[Recorded data — start]

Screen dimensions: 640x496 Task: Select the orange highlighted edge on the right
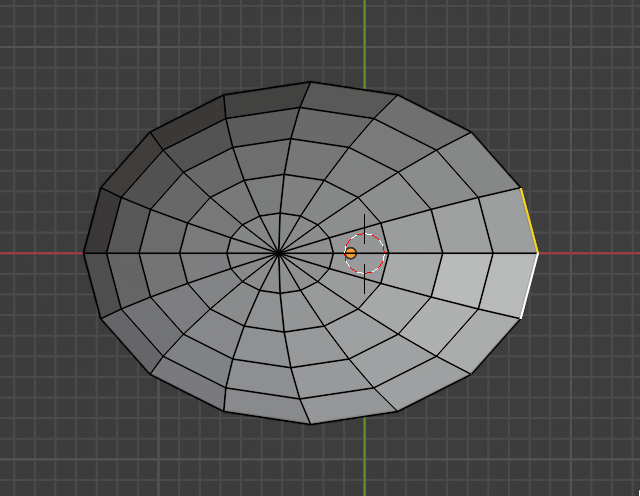tap(529, 220)

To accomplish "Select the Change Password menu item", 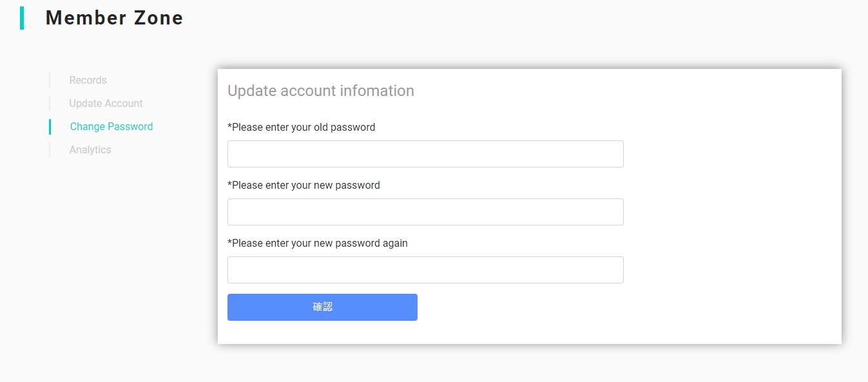I will pos(111,127).
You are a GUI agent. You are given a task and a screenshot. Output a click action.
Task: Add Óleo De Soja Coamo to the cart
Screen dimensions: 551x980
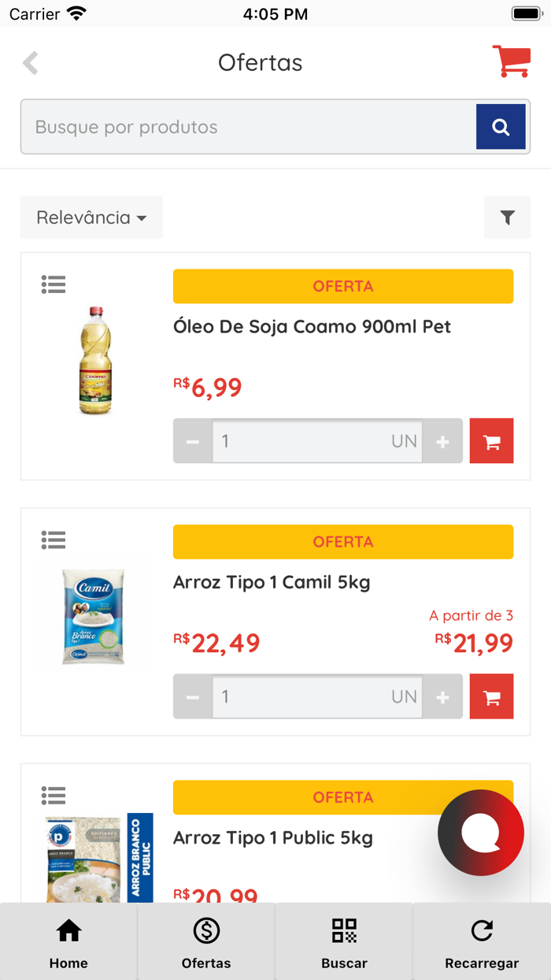point(491,441)
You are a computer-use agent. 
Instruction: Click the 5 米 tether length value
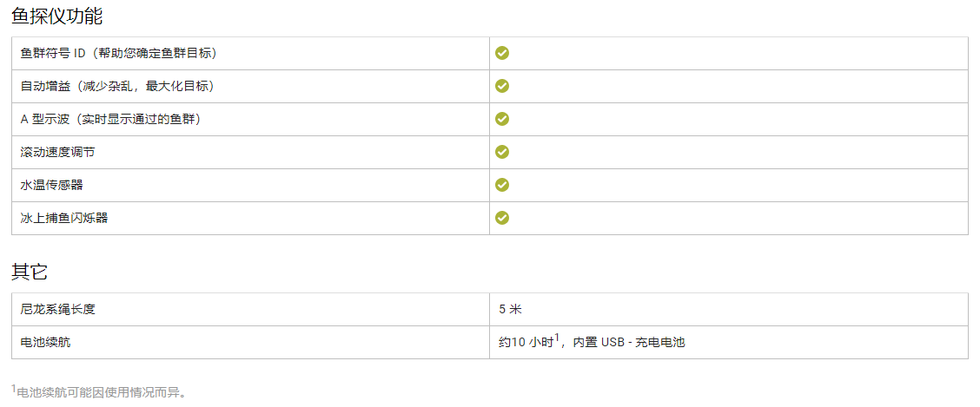click(510, 309)
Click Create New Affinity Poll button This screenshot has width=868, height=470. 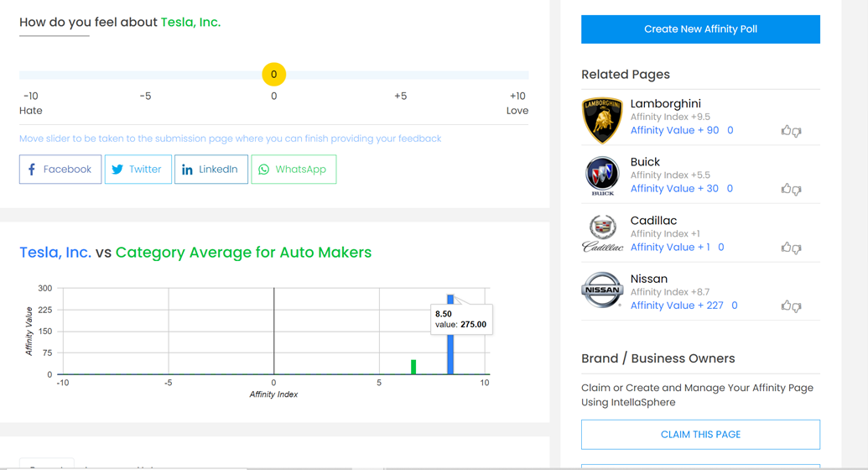(x=700, y=29)
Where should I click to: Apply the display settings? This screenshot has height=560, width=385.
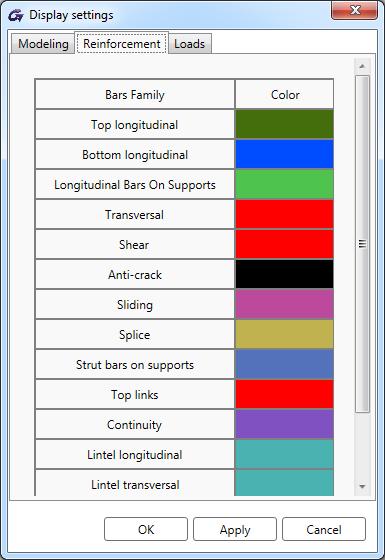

[Recorded data — finish]

What to work on.
Search the listing for "agent" and copy each line holding it.

Response to this exercise.
You are a GUI agent. You are given a task and a screenshot. Output a click action.
You are a computer-use agent. 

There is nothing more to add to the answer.